# Sun-Dried Tomato Tapenade On Polenta Triangles



## mish (Jan 19, 2005)

This recipe caught my attention & wanted to pass it along.

Sun-Dried Tomato Tapenade On Polenta Triangles
TAPENADE
12 black brine-cured olives (like kalamata), pitted
9 sun-dried tomatoes packed in oil, coarsley chopped, well-drained
1/4 cup chopped fesh parsley
2 tablespoons tomato paste
1 teaspoon balsamic vinegar
1 teaspoon chopped fresh thyme
1 garlic clove, minced

POLENTA
1 1/4 cups whipping cream
1 1/4 cups water
3/4 teaspoon salt
2/3 cup yellow cornmeal
3/4 teaspoon tabasco
4 tablespoons olive oil
chopped fresh parsley

For tapenade: Combine all ingredients in processor. Using off/on turns, process until finely chopped. Transfer to a small bowl. Season with salt and pepper.

For polenta: Combine cream, water and salt in heavy medium saucepan. Bring to boil. Gradually whisk in cornmeal.

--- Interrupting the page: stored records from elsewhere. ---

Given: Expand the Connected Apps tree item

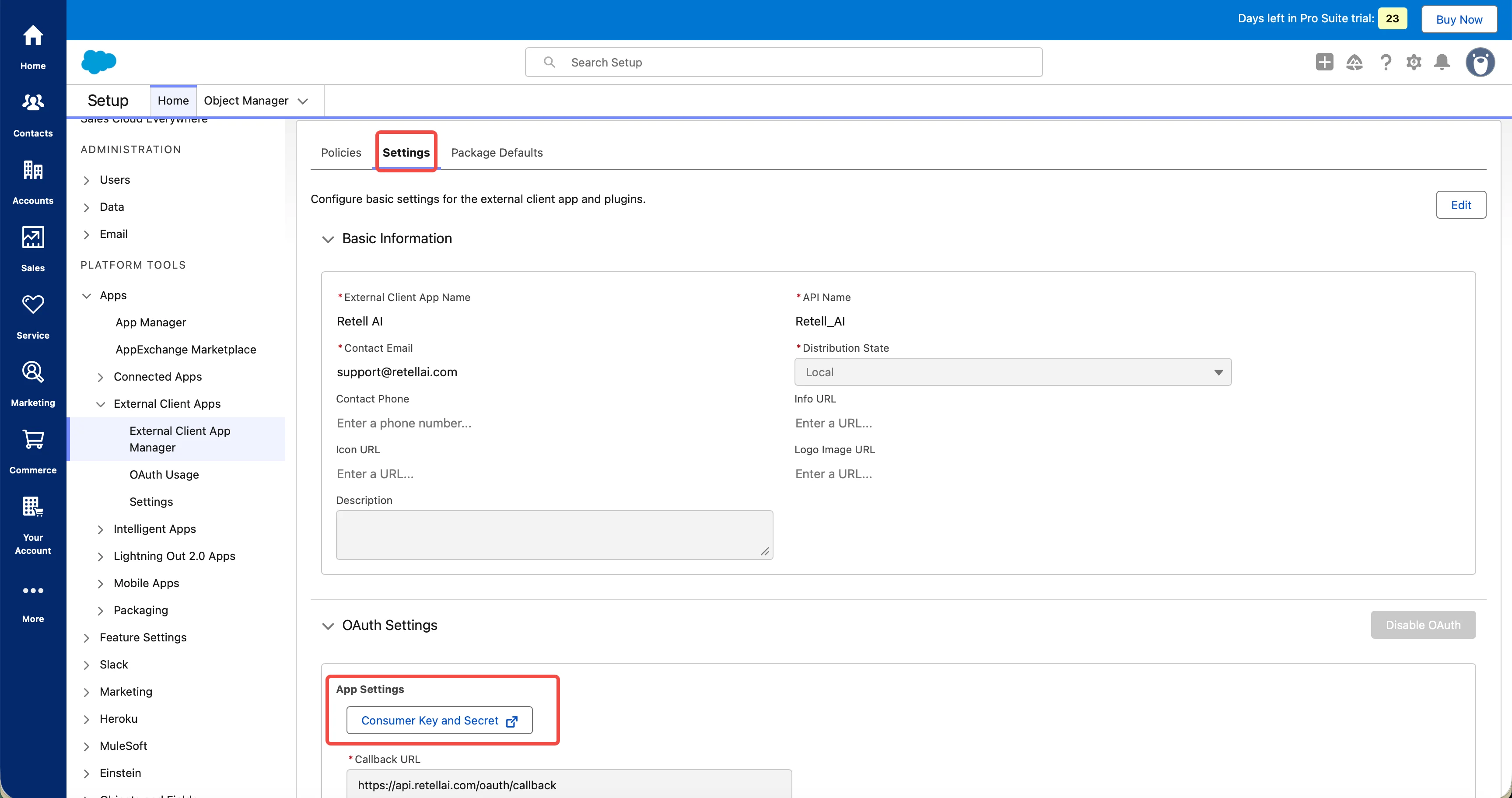Looking at the screenshot, I should tap(100, 377).
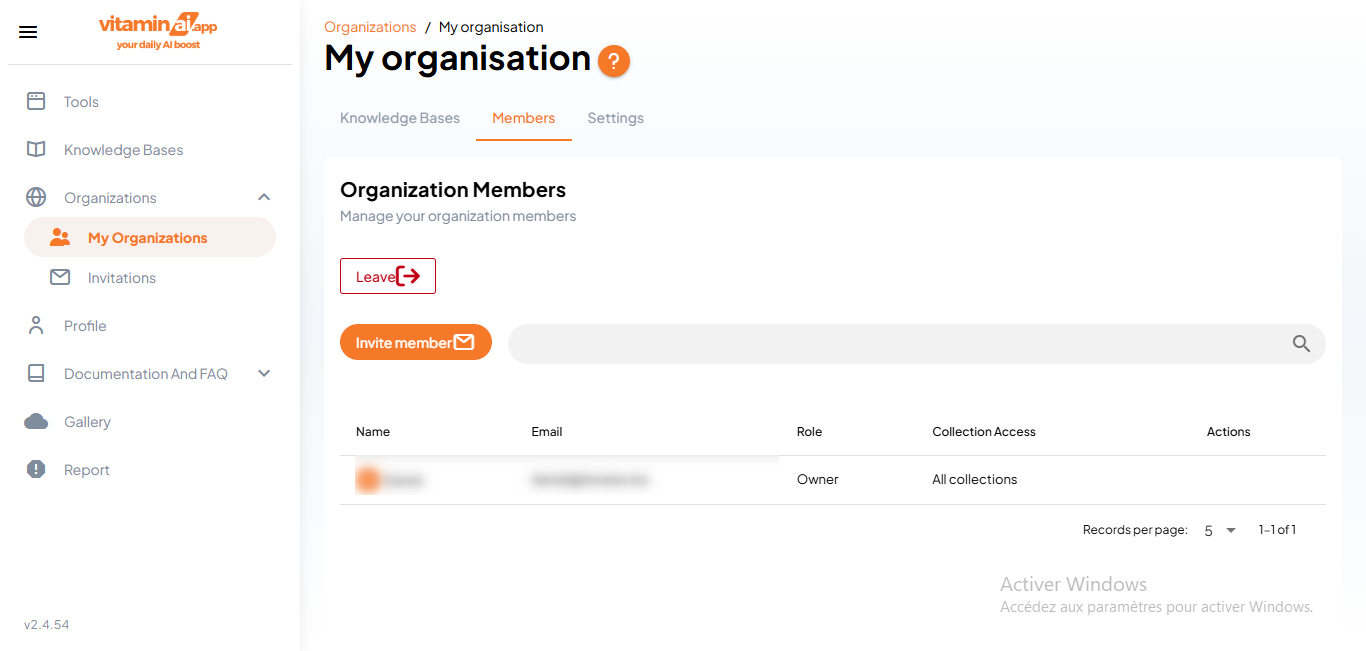This screenshot has width=1366, height=651.
Task: Switch to the Settings tab
Action: (x=615, y=117)
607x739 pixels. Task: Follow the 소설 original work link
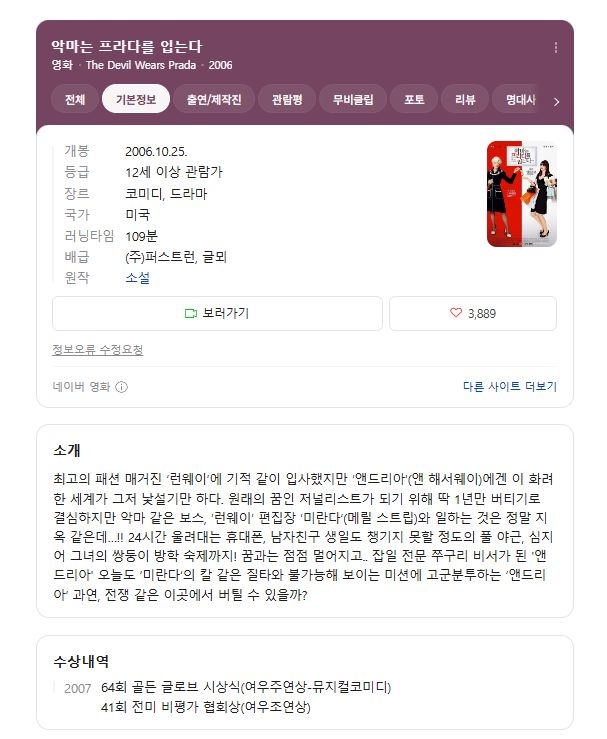[x=138, y=278]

Reduce heat to medium-low and stir until polenta is thick, about 10 minutes. Mix in hot sauce. Season with pepper.

Pour into an 8-inch square glass baking dish. Chill until cold, about 1 hour. Cut polenta into 12 squares. Cut each square in half diagonally, forming 24 triangles.

Heat 2 tablespoons olive oil in a heavy large non-stick skillet over high heat. 

Working in batches, add polenta triangles and saute until golden, adding remaining 2 T. oil as necessary, about 2 minutes per side per batch. Transfer polenta to paper towels, drain. Divide tapenade among triangles. Arrange on platter. Garnish with parsley. Serve at room temperature.


----------



## pdswife (Jan 19, 2005)

I've never met a sun-dried tomato that I didn't like!

Thanks for the recipe.


----------



## mudbug (Jan 19, 2005)

mish, you've solved the problem of what to do with the half-empty jar of tapenade I have in the fridge!  And we are invited out for football on Sunday - perfect munchie to bring along.


----------